NRA says the firearm privacy bill, aka 'Docs vs Glocks,' HB 155 takes politics out of exam room

Pediatricians fear rise in accidental violence

TAMPA - The National Rifle Association is celebrating new Florida legislation the organization believes will take politics out of the doctor's office.

Many pediatricians, now barred from asking patients about their guns, say the only thing removed from their office is safety.

HB 155 currently awaits Governor Scott's signature. It prohibits pediatricians from asking any questions about gun use or ownership unless it is relevant to their patients' care or safety.

"This legislation takes the politics out of the examining room," said NRA Spokeswoman Marion Hammer. "Get back to the basics, good quality medical care."

Dr. John Curran, a pediatrician and professor at USF, says he and his colleagues ask questions about guns in order to give quality medical care.

"We want to point you to information for safe storage of weapons and safe handling," Dr. Curran said. "It's part of educating parents."

Dr.

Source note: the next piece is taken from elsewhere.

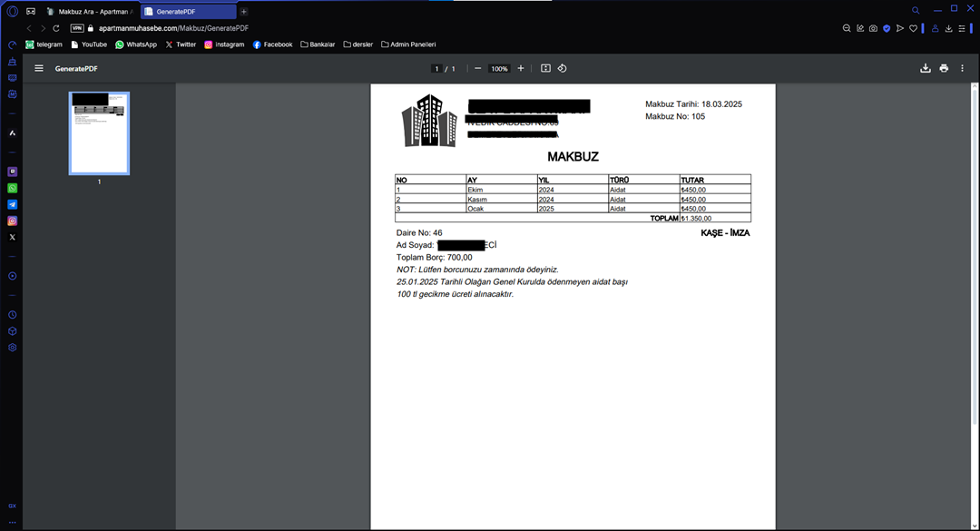The height and width of the screenshot is (531, 980).
Task: Download the PDF receipt
Action: pos(925,68)
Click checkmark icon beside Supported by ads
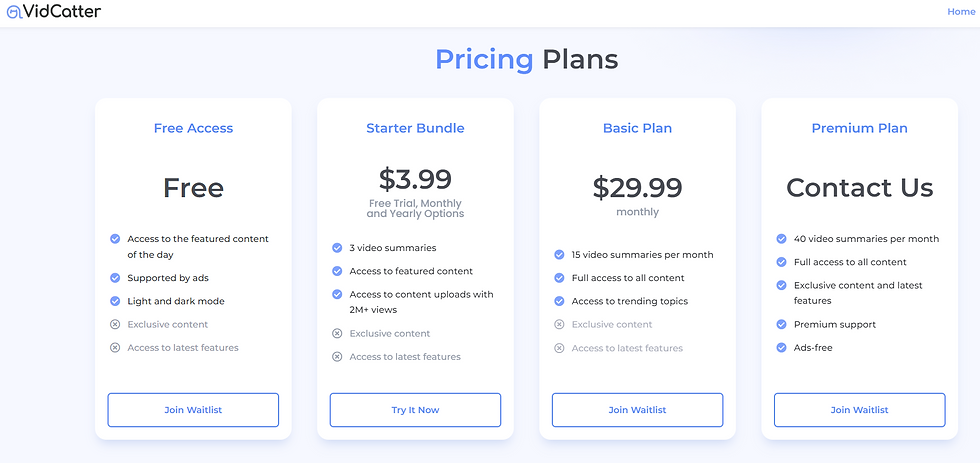The height and width of the screenshot is (463, 980). pyautogui.click(x=115, y=278)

Curran says they ask similar questions about other potentially hazardous items, like pools.  "Does it have a fence around the pool? Does it have a gate that you can lock?" Dr. Curran said.

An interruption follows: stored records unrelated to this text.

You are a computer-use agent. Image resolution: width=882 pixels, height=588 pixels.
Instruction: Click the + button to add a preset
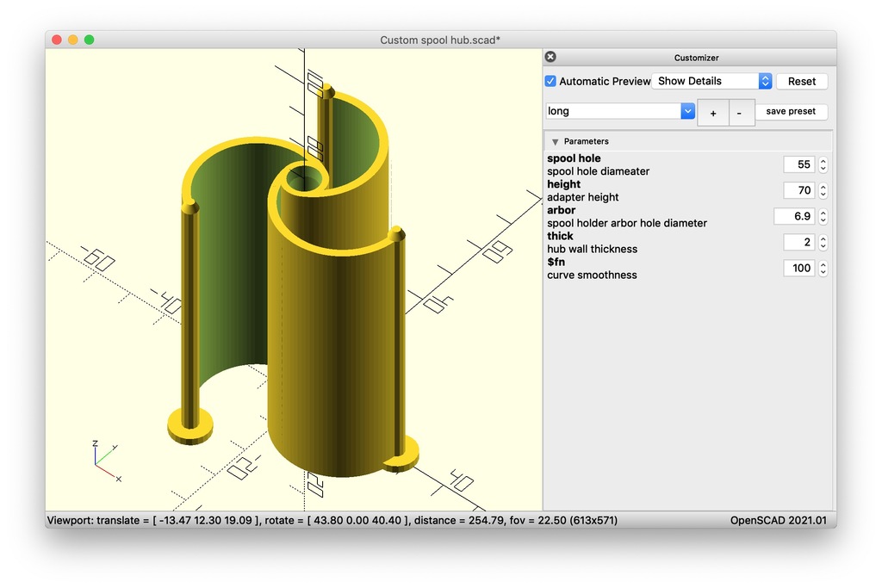[712, 113]
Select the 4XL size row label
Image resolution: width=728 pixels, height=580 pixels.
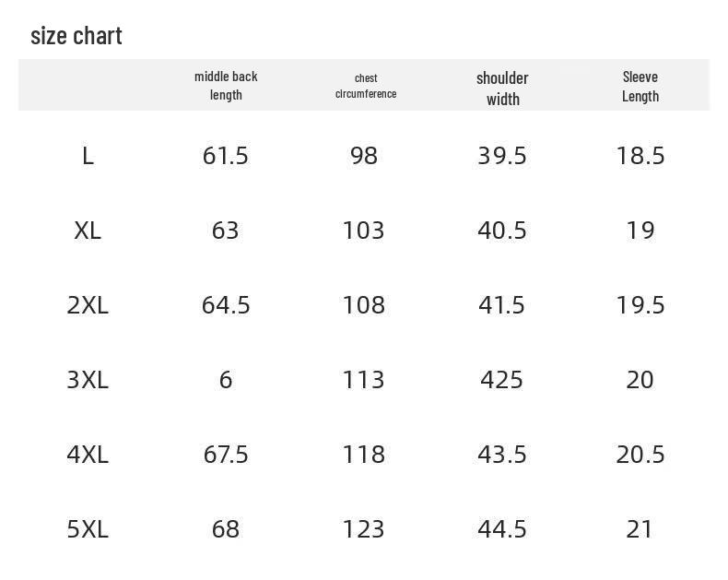(x=88, y=454)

Fritz Casper, safety instructor at Shooting Sports in Tampa, is also a parent who owns a gun.

He says most parents don't take the necessary precautions like putting their guns in a safe, but he believes a pediatrician wouldn't change that, bill or no bill.

"It's a legitimate concern, kids and guns," Casper said. "The amount of information the pediatrician is trying to convey at that moment which is, 'keep your guns inaccessible', isn't going to persuade as many people as it's going to take and educate them enough."